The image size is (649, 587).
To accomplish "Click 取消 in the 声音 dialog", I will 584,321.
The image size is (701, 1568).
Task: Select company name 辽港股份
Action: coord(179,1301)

Goal
Switch "dialog" to "window" throughout the lines above and reproduce them with nothing else altered.

Correct response
The image size is (649, 587).
To accomplish "Click 取消 in the 声音 window", I will 584,321.
The image size is (701, 1568).
Task: Select company name 辽港股份
Action: coord(179,1301)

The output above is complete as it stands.